Speaker: Bindesh Tripathi (Columbia University)
Abstract: The origin of cosmic magnetic fields remains an open problem in astrophysics. In 1955, Eugene Parker proposed a mean-field dynamo theory by parameterizing the effects of small-scale turbulence. Although this framework successfully reproduces observed large-scale magnetic fields, it relies on parameters that are difficult to constrain from first principles. Here, by analyzing an unstable, driven shear flow, we develop analytic theory and perform three-dimensional simulations of turbulence with up to 4,096 × 4,096 × 8,192 grid points. The simulations demonstrate ab initio generation of quasi-periodic, large-scale magnetic fields. The generation operates via the mean-vorticity effect—an additional mean-field dynamo process postulated in 1990—and is driven by robust, large-scale, three-dimensional, nonlinear jets. Predictions from the jet-driven dynamo are confirmed using data from a shear-driven laboratory dynamo experiment. This dynamo mechanism applies to a variety of astrophysical systems, including binary neutron star mergers, where it can produce some of the strongest magnetic fields in the Universe, providing signals for multi-messenger astronomy.
March 6: Modelling Magnetic Dissipation in Magnetized Magnetospheres
Speaker: Michael Grehan (University of Toronto)
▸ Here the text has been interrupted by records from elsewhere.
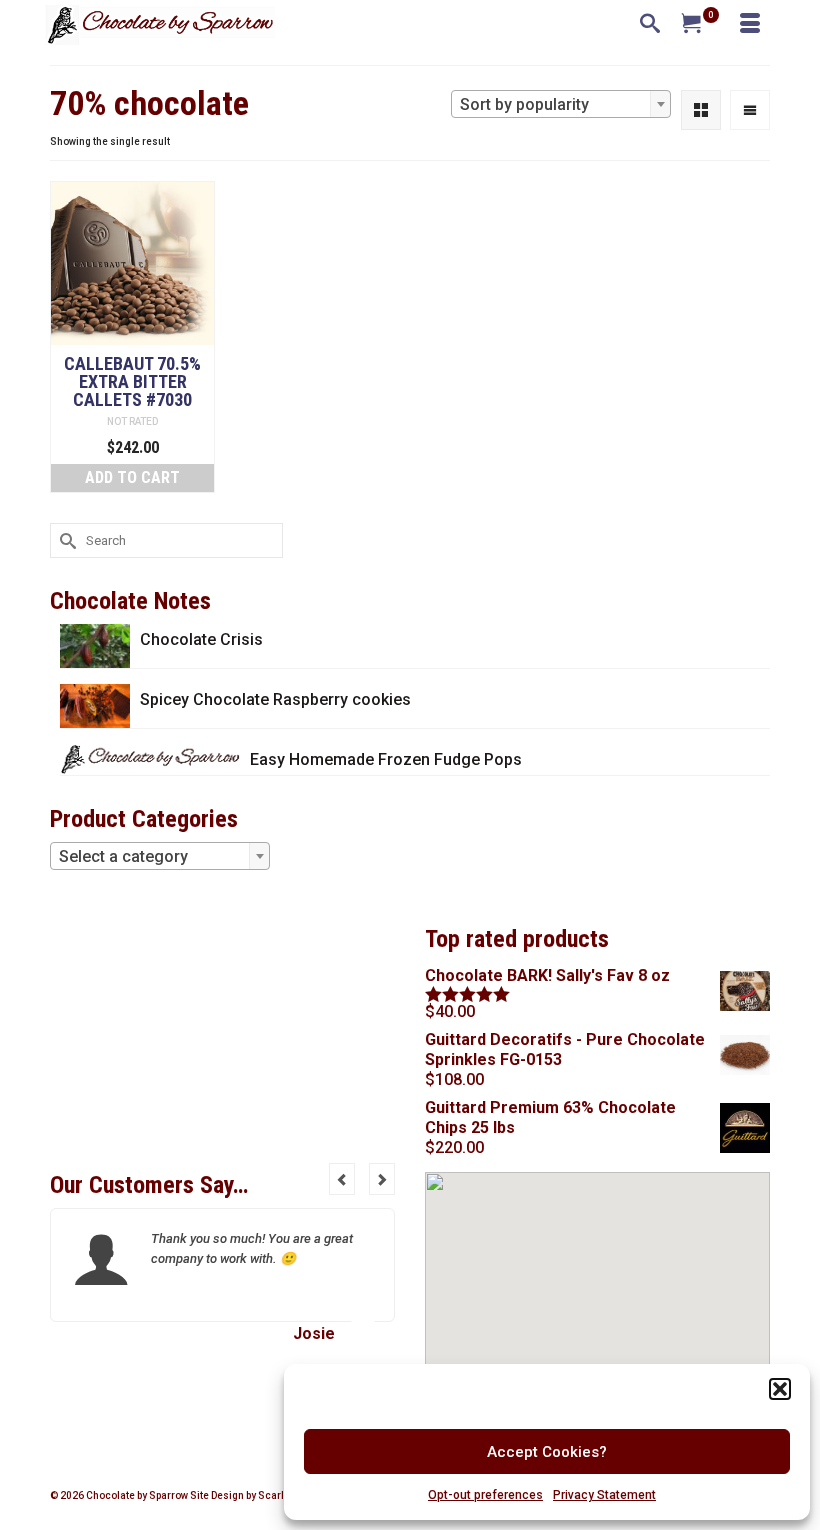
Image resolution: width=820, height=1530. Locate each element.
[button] (780, 1389)
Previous (342, 1179)
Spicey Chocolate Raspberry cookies (275, 699)
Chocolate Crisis (201, 639)
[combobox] (561, 104)
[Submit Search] (65, 540)
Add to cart (132, 477)
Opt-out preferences (485, 1495)
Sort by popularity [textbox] (524, 104)
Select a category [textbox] (123, 856)
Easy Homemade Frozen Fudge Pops (386, 759)
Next (382, 1179)
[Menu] (750, 25)
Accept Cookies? (547, 1452)
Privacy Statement (604, 1495)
Abstract: Highly magnetized neutron star and black hole magnetospheres can convert magnetic energy into high-energy emission through shocks and reconnection. In this talk, I present recent relativistic MHD simulations of two such processes. First, I discuss “monster shocks” — ultra-relativistic magnetized shocks that form when waves launched from a neutron star steepen in a magnetically dominated magnetosphere. Our simulations confirm analytical predictions for equatorial shocks, extend them to oblique geometries, and show that additional magnetospheric modes can fragment the shock front, reduce magnetization, and intermittently generate secondary shocks. Second, I present a kinetic-motivated effective resistivity for relativistic resistive MHD that links the reconnection electric field to charge-starved current densities. This approach reproduces the reconnection rates seen in kinetic models, both in local current sheets and global black hole magnetospheres, and has direct applications to pulsar simulations.